• PROBLEMA BREVE: Pode copiar na íntegra, sem alterar nada, o texto sobre o início da época balnear?

O INICIO DA ÉPOCA BALNEAR
O mês de Novembro trouxe já o calor e a humidade próprios do Verão africano, que nesta parte oriental do continente acontece quando a Europa está em pleno Inverno. As temperaturas ultrapassam já os 30 graus, com mais de 90 por cento no que respeita à humidade. Faltam só as chuvas para complementar o clima tropical desta estação e que são sempre bem vindas, quando moderadas, sobretudo pelos agricultores.
Com esta repentina mudança de temperaturas as pessoas começaram já a afluir às praias, ciosas da frescura da beira mar e dos banhos nas águas tépidas do Indico.
A população de Maputo de menores posses dá preferência à Costa do Sol e aos fins de semana enche literalmente todos os espaços vazios do extenso areal a partir do Bairro do Triunfo. No último domingo verificou-se ali uma afluência fora do vulgar, com a marginal a abarrotar de carros (ligeiros e pesados) super lotados de gente que cantava e dançava alegremente, exibindo cartazes, bandeiras e fotografias em apoio à campanha eleitoral do candidato à presidência da República, Armando Guebuza, que está em curso e cujo acto terá lugar nos dias 1 e 2 de Dezembro próximo.
Os citadinos das camadas mais abastadas também começaram a passar os fins de semana nas praias mais afastadas, onde muitos possuem casa, nomeadamente na Ponta do Ouro, Bilene, Xai-Xai e Tofo, ou mesmo nos diversos Resores e Lodges instalados ao longo da costa, como seja na Ilhas da Inhaca e do arquipélago do Bazaruto, nas praias de Macaneta, Chongoene, Chidenguele, Závora, Jangamo, Guinjata, Baia dos Cocos, Barra, Murrungula, Pomene, Vilanculos, Inhassoro e outros recantos paradisíacos do Sul do País.

• DADOS FORNECIDOS:
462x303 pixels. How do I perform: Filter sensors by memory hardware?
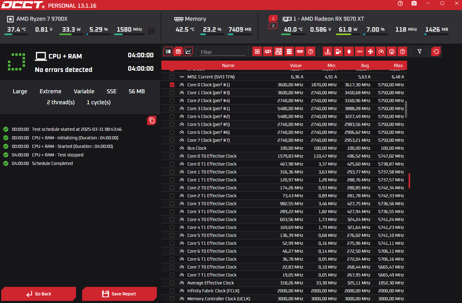[300, 52]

• RESULTADO A SEGUIR:
O INICIO DA ÉPOCA BALNEAR
O mês de Novembro trouxe já o calor e a humidade próprios do Verão africano, que nesta parte oriental do continente acontece quando a Europa está em pleno Inverno. As temperaturas ultrapassam já os 30 graus, com mais de 90 por cento no que respeita à humidade. Faltam só as chuvas para complementar o clima tropical desta estação e que são sempre bem vindas, quando moderadas, sobretudo pelos agricultores.
Com esta repentina mudança de temperaturas as pessoas começaram já a afluir às praias, ciosas da frescura da beira mar e dos banhos nas águas tépidas do Indico.
A população de Maputo de menores posses dá preferência à Costa do Sol e aos fins de semana enche literalmente todos os espaços vazios do extenso areal a partir do Bairro do Triunfo. No último domingo verificou-se ali uma afluência fora do vulgar, com a marginal a abarrotar de carros (ligeiros e pesados) super lotados de gente que cantava e dançava alegremente, exibindo cartazes, bandeiras e fotografias em apoio à campanha eleitoral do candidato à presidência da República, Armando Guebuza, que está em curso e cujo acto terá lugar nos dias 1 e 2 de Dezembro próximo.
Os citadinos das camadas mais abastadas também começaram a passar os fins de semana nas praias mais afastadas, onde muitos possuem casa, nomeadamente na Ponta do Ouro, Bilene, Xai-Xai e Tofo, ou mesmo nos diversos Resores e Lodges instalados ao longo da costa, como seja na Ilhas da Inhaca e do arquipélago do Bazaruto, nas praias de Macaneta, Chongoene, Chidenguele, Závora, Jangamo, Guinjata, Baia dos Cocos, Barra, Murrungula, Pomene, Vilanculos, Inhassoro e outros recantos paradisíacos do Sul do País.